MobileRead Forums - View Single Post - Using Regex Find/Change to change by Unicode

KevinH · 05-29-2024, 09:55 AM

So your InDesign files are improperly mixing unicode (utf-8) encoded text with most likely latin-1 encoded text in the same file to match an older font.
Mixing two different text encodings in the same file breaks the xhtml spec completely. To Sigil on import it would look like pure utf-8 encoded text file but with rogue encoded chars.

At least that means there is no breakage in Sigil's import epub code, which is what I was worried about.

Quote:

Originally Posted by oston

The Indesign files where this happens are old files. The font-family used for the text are all 8-bit fonts where the diacriticals were coded at a different place in the family than the later Unicode fonts.
In the page that you saw in the capture, but top two lines of diacrits used TNR in the InDesign Document where ā is 0101, the now standard place for ā.
The lower two lines were in GaramondNo8BPS a very old font-family where the codes of the diacrits were not standard codes. ā is place at code 00E1.

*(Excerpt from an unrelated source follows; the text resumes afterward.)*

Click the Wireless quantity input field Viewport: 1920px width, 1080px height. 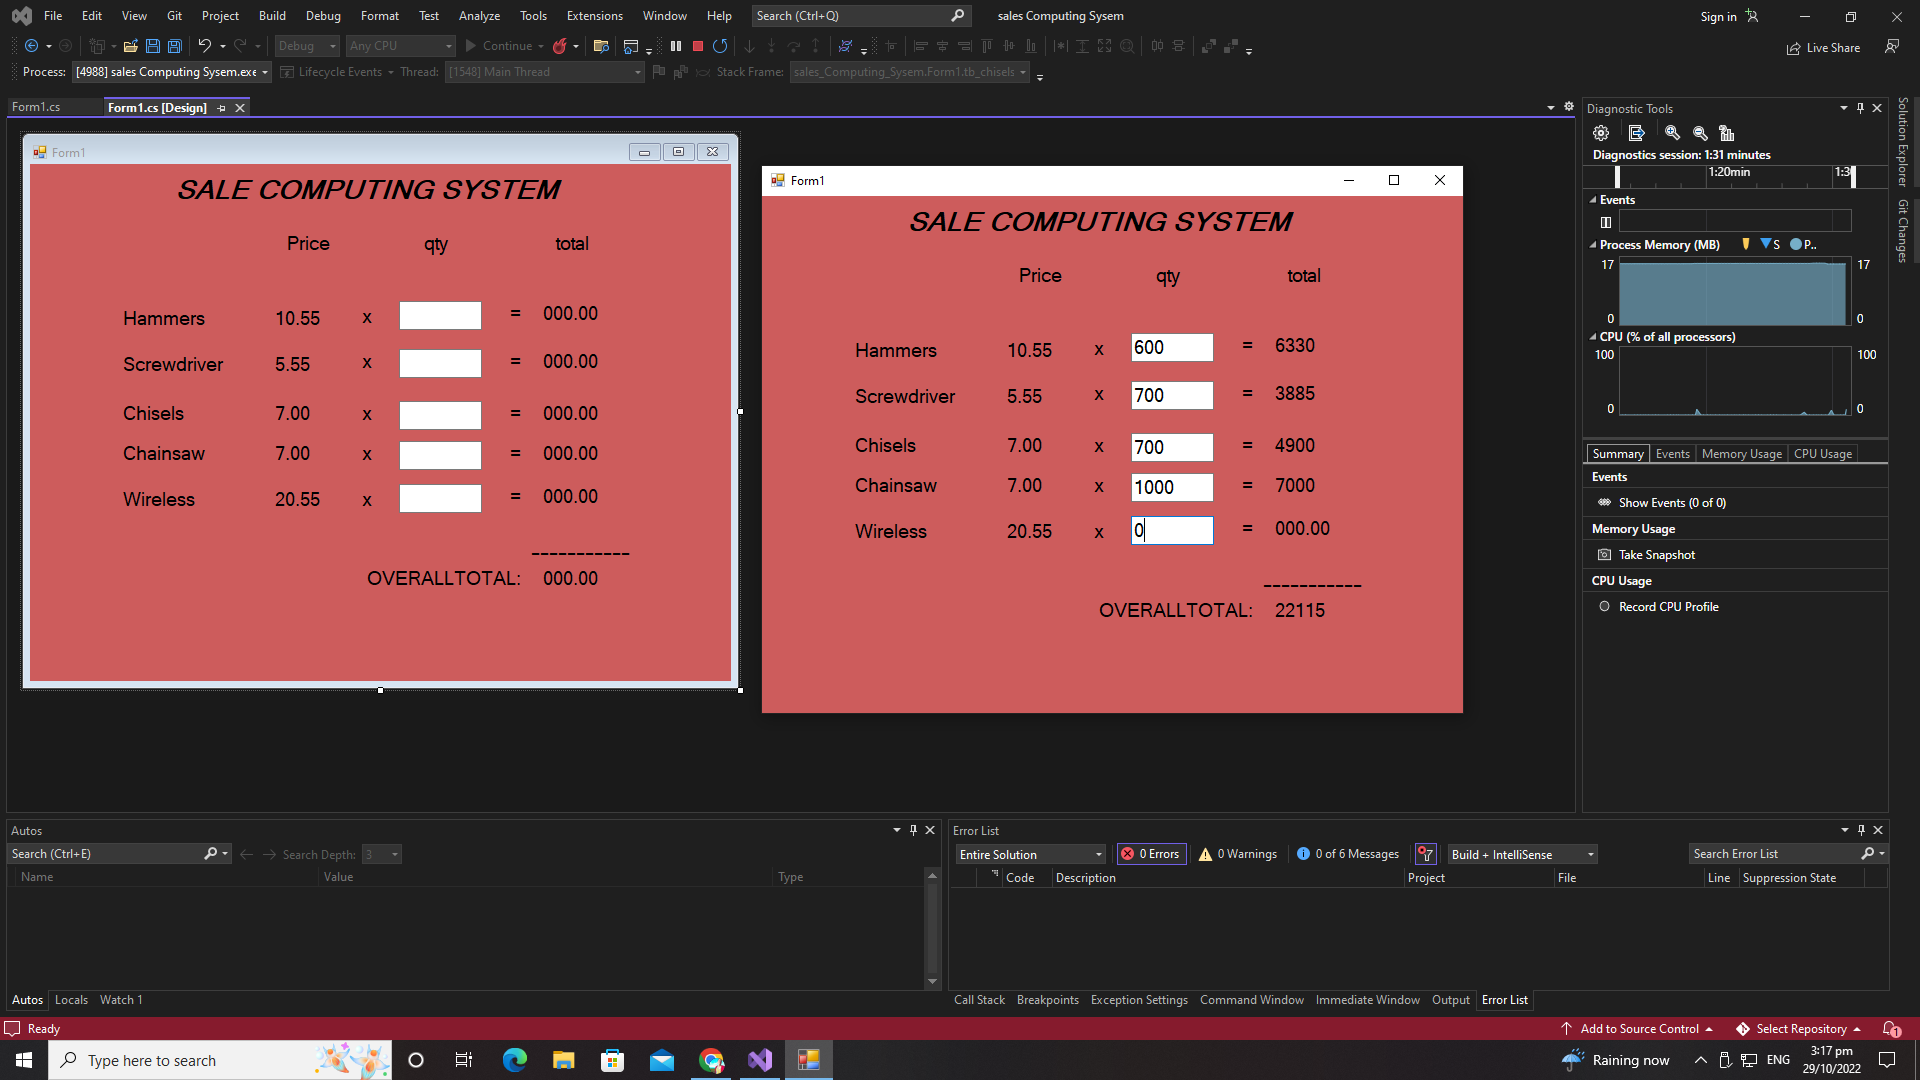tap(1172, 531)
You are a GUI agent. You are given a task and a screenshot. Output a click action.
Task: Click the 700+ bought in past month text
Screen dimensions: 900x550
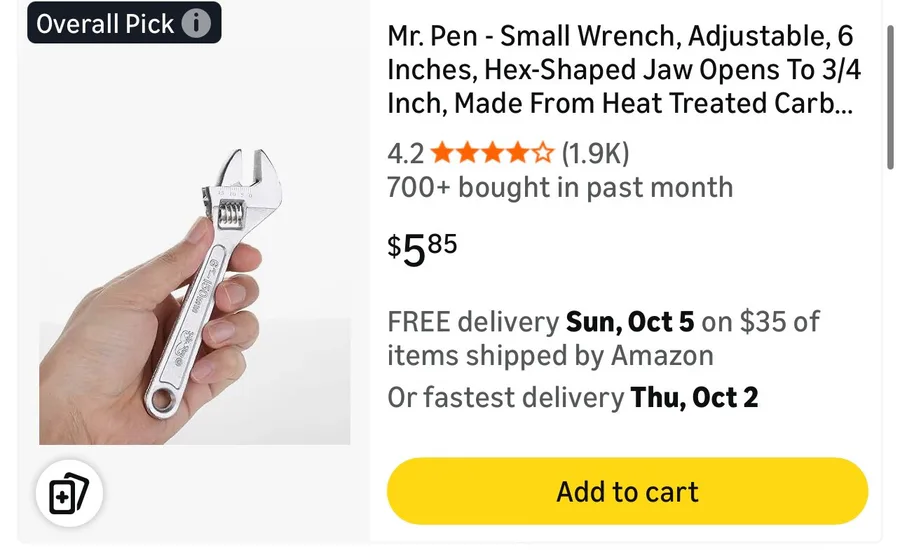click(x=560, y=187)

I dont know if this answers your confusion, Kevin.

It would be helpful to be able to used the Sigil Regex find/replace to use
Find: \x{00E1}
Replace: \x{0101}
in the same way that I do in InDesign.

But as I said at this beginning, this is NOT a big issue for me. It's more a matter of just wanting to know what I am doing wrong with the Regex search and replace using HEX char strings.